— Обычное, самое заурядное — и бессмысленное, — эхом отозвалась синьора. Она подыгрывала ему с ироническим пониманием и снисходительностью, но как будто еле сдерживая смех. — Ну, ваш вопрос!
— Я уже сказал, вопросов не будет… Вам, наверное, известно, что упомянутые лица разыгрывали, скажем так, ваших воздыхателей. Инженер Ауриспа сокрушался, что вы не рядом с ним, и симулировал бешеную ревность к адвокату Сандосу, которому посчастливилось оказаться с вами за столом дважды за какие-то несколько дней…
— Не дважды, больше. Так и не знаю, почему на этих кошмарных официальных и корпоративных пиршествах меня почти всегда сажали рядом с этим Сандосом, который нагонял на меня такую тоску. Надоела мне, да что там — просто раздражала меня и эта их игра, как вы сказали, в воздыхателей. Будто бы они между собой решили: бедняжка уж совсем старуха и до того страшна, что надо ей доставить хоть такую радость. Я ведь знаю, что не хороша собой, тем паче что не молода, но это, кажется, еще не повод для того, чтоб два не блещущих оригинальностью субъекта давали целый вечер мне это понять.
— Ну что вы, — лицемерно, зная от Ауриспы, что дело обстояло именно так, проговорил Зам.
— Давайте без любезностей хоть вы.
— Это не любезность. Вы — позвольте мне сказать, я вижу вас впервые, и вряд ли мы увидимся еще, — вы такая лучезарная… — Слово пришло само собой, в порыве мгновенной влюбленности. Но пронзившая его боль оказалась острей, напомнив об ином, единственно возможном для него теперь пристрастии.
— Лучезарная… Красиво. Я запомню. На этом этапе жизни не страдаешь от избытка радостей. Вам известно, что мне скоро пятьдесят?.. Но вернемся к вашему вопросу.
— Так вот, инженер послал адвокату свою карточку, написав на ней…
— «Я тебя убью».
— Адвокат ему ответил на том же листке?
— Нет, записку Ауриспы он положил в карман, дав мне ее сначала прочитать и, по-моему, радуясь, как собиратель автографов, заполучивший наконец-то раритет. Ответил он на собственной карточке, которая торчала в неком подобии ириса — слишком серебристом, чтобы быть серебряным.

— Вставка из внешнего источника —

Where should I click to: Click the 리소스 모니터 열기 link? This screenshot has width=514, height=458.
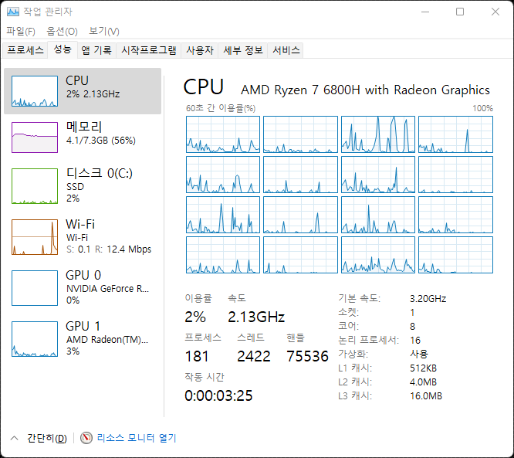137,438
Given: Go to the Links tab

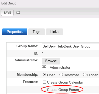Looking at the screenshot, I should point(54,32).
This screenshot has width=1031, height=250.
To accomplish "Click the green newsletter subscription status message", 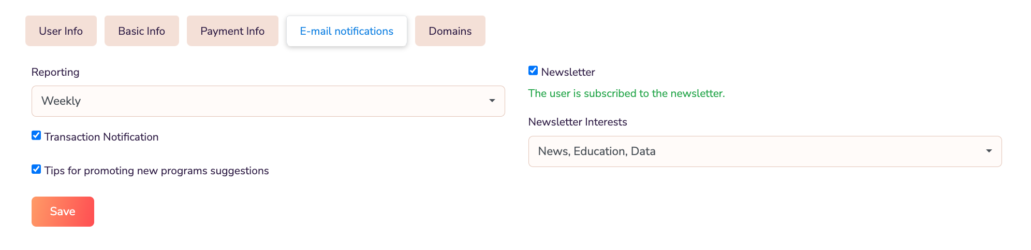I will 626,93.
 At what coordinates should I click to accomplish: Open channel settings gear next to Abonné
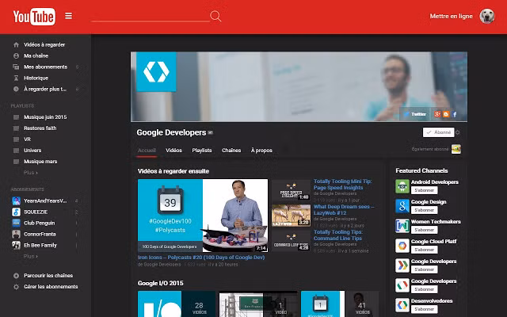pos(458,132)
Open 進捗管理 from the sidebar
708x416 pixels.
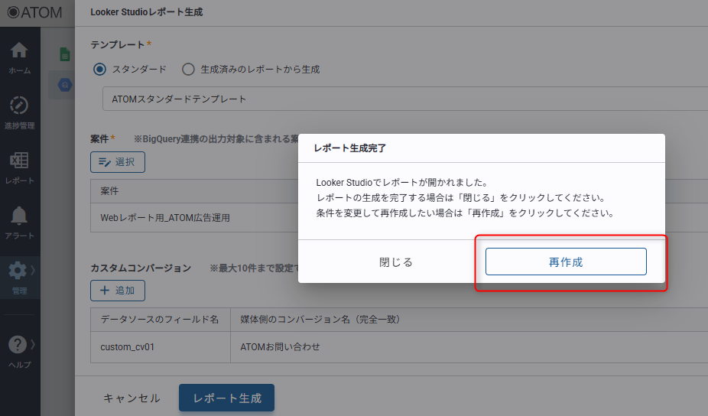pyautogui.click(x=19, y=112)
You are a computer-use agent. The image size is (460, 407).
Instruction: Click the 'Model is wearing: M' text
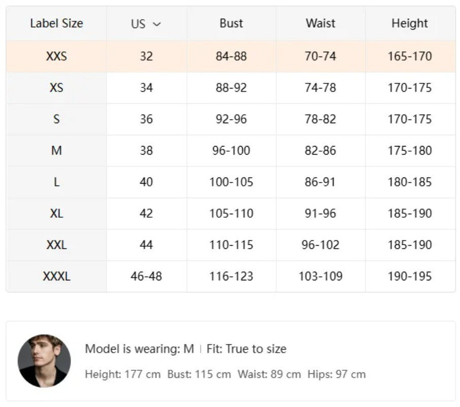[x=139, y=349]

— И что же он там написал?
— Как ни странно, это прочитать он мне не дал. У меня тоже не возникло ни малейшего желания подглядывать. Он мне наскучил, как и их дурацкая игра.

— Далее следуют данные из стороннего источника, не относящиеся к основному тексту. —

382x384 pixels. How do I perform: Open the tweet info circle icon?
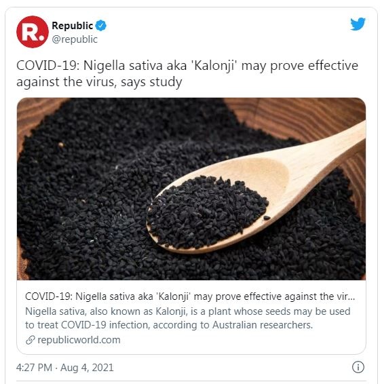coord(358,367)
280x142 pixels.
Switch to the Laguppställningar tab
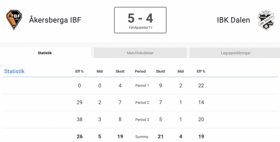pos(236,53)
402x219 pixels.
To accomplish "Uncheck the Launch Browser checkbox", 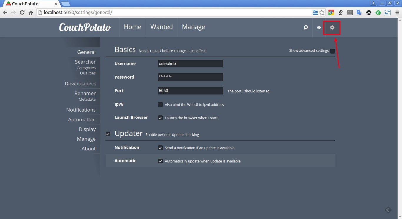I will point(160,118).
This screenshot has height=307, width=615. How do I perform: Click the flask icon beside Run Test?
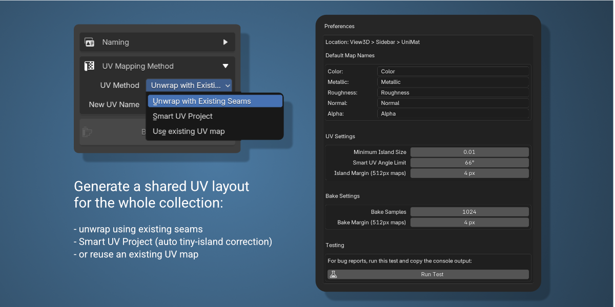[x=334, y=274]
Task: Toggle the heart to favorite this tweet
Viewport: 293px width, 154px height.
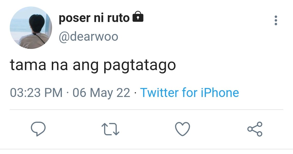Action: [x=182, y=129]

— А вы не помните соседей Ауриспы? Наверно, это были дамы.
— Да, синьора Дзорни и синьора Сирагуза. Но так как справа от него сидела Дзорни, красавица — по-моему, глуповатая, но лишь ту малую толику, которая делает красивых женщин в глазах большинства мужчин прекрасными, — беседовал он больше с ней.
— Вы видели, как записка пришла к адресату?

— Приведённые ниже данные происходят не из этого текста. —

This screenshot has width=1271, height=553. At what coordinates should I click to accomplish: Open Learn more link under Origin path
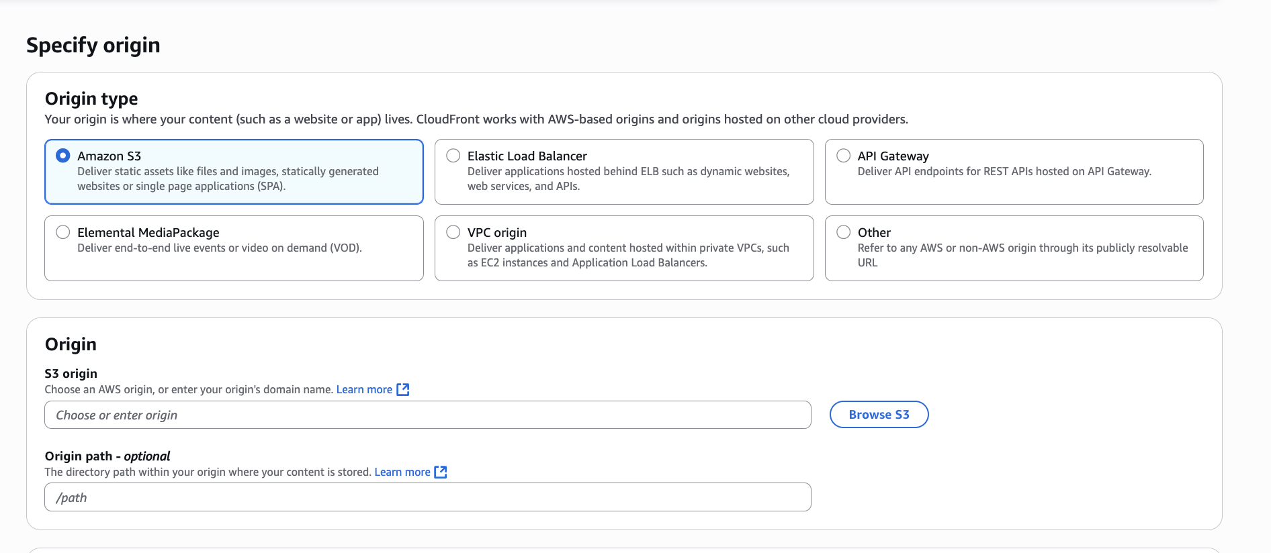(402, 472)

— Не то чтобы… Я наблюдала за Сандосом, который глядел в сторону Ауриспы внимательно, я бы сказала, почти с беспокойством… В общем, мне показалось, что он ждал реакции Ауриспы с непомерным для такой пустой игры интересом… Потом Сандос улыбнулся. Я обернулась к Ауриспе, тот тоже улыбался, и тоже как-то натянуто, кисло… Эти их улыбки произвели на меня впечатление, и, так как несколько часов спустя Сандос был убит, я и спросила, не подозреваете ли вы Ауриспу.
— Нет, его мы не подозреваем.
— А зря. Я — может быть, по-детски — с тех пор, как услышала ваши слова, впервые стала связывать в своем представлении стражей порядка и порядочность. Есть в вашем ведомстве место порядочности?
— Насколько это возможно.
— Стало быть, Ауриспа будет подозреваться насколько возможно. Но возможность невелика, ведь верно?
— Невелика.
— Раз вы так говорите, наверно, ее нет вообще. И вы, по-моему, от этого страдаете.
— Я теперь много от чего страдаю.
— Мне очень интересно, почему вы пошли в полицию.
— Точно ответить на этот вопрос я себе так и не смог. Иногда приходят объяснения возвышенные и благородные, как верхнее «до» тенора, чаще же — другие, поскромней: необходимость зарабатывать на жизнь, случайность, лень…
— Вы сицилиец?
— Да, но я с Сицилии холодной: из деревеньки в глубине ее, в горах, где зимой долго лежит снег — лежал по крайней мере в годы моего детства. Такой Сицилию не представляет здесь никто. Нигде и никогда мне не бывало холодней.